Several important questions arise following this work. While the studies described point to a directionality between seizure-induced oxidative stress, neuroinflammation, and Nrf2-mediated ferroptosis, it is important to know that this relationship can be multifaceted. It is unclear, for example, whether PM2.5 has a direct effect on brain cells (e.g., glial populations), that may subsequently promote ferroptosis-mediated neuronal death. PM2.5 may also act systemically to promote widespread inflammation that may subsequently affect the brain. Further, both seizures and PM2.5 exposure can contribute to blood–brain–barrier dysfunction, affect iron homeostasis, and promote ferroptosis. However, while ferroptosis may be a contributing mechanism to epileptogenesis, it is unclear the extent to which PM2.5 may be exacerbating symptoms. Using the mouse kainic acid model, the authors showed that PM2.5 exposure modestly elevated seizure scores and cell loss in the hippocampus. This effect was partially reversed by co-administration of Ferrostatin-1 (Fer-1). Notably, previous work demonstrates that Fer-1 in KA-treated mice (in the absence of PM2.5) reduces seizures, and hippocampal cell loss, and prevents learning and memory deficits. ⁵ However, there was no treatment condition in the present study that demonstrated the reversal of ferroptosis in the presence of KA alone. Taken together, results from the previous study and the current study suggest that at the very least ferroptosis plays an important role in both PM2.5 exposure and the onset of seizures.

A few studies have linked PM2.5 with seizure and seizure-related hospitalization risk^6,7 For instance, a nationwide retrospective population study was conducted in Taiwan to investigate the association between weather changes, air pollution, and a number of epilepsy-related hospitalizations. Surprisingly, six air pollutants including PM2.5 had a significant positive correlation with seizure-related hospital visits. ⁷ A daily time-series analysis in Chile revealed a significant correlation between days of greater air pollution (gases and particulate matter), and increased risk of hospitalization for epilepsy. ⁸ Two studies from China also showed an increase in epilepsy-related hospitalizations on high pollution days, particularly where markedly higher concentrations of particulate matter (PM2.5, and <PM10) were reported.^9,10 Much of this work has been performed by comparing patient hospitalizations with local and historical environmental data. To date, there have not been any prospective clinical studies tracking seizure history and differential PM2.5 exposures. Such work may lead to a causal link between seizure risk and environmental pollutants.
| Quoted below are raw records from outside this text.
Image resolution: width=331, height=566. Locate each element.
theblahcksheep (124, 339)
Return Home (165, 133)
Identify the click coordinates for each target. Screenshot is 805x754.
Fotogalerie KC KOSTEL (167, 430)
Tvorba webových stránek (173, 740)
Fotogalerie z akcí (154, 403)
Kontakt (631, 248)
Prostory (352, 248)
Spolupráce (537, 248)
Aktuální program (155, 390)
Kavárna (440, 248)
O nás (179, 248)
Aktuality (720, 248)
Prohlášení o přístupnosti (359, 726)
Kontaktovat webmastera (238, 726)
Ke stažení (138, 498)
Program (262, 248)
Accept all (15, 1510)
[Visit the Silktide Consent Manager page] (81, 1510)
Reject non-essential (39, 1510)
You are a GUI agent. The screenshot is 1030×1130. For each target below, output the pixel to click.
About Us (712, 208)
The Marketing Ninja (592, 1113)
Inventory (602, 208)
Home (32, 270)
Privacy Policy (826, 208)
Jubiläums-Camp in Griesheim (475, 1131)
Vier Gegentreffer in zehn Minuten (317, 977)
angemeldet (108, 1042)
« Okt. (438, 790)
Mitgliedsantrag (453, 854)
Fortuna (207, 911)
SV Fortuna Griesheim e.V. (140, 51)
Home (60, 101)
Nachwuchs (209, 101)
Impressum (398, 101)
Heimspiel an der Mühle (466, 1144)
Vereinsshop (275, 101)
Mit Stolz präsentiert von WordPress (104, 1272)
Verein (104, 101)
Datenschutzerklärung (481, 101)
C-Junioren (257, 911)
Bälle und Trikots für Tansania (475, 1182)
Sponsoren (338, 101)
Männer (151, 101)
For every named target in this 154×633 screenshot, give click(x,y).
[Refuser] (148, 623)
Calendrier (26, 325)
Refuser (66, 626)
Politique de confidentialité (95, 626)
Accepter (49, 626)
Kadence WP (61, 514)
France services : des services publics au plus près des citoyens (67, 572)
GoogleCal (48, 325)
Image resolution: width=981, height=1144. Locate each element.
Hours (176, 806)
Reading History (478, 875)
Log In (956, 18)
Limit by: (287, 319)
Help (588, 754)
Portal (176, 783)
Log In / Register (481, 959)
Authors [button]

While this is the first study of its kind to investigate the complex interplay between fine particulate matter, Nrf2-mediated ferroptosis, and epilepsy, there are still several mechanistic aspects that remain unclear. Future studies that investigate the following are warranted: (i) distribution and uptake of PM2.5 in various tissues/target organs based on route of exposure; (ii) how PM2.5 disrupts the blood-brain barrier, influences epileptogenesis, and worsens cognitive outcomes; (iii) how PM2.5 interacts with different cell types in the brain and influences the ferroptotic cascade; (iv) the potential connection between PM2.5-induced cardio-respiratory issues, and seizure outcomes; and finally, (v) if and how PM2.5 exposure would influence the efficacy of anti-seizure medications (ASMs) in the epilepsy population.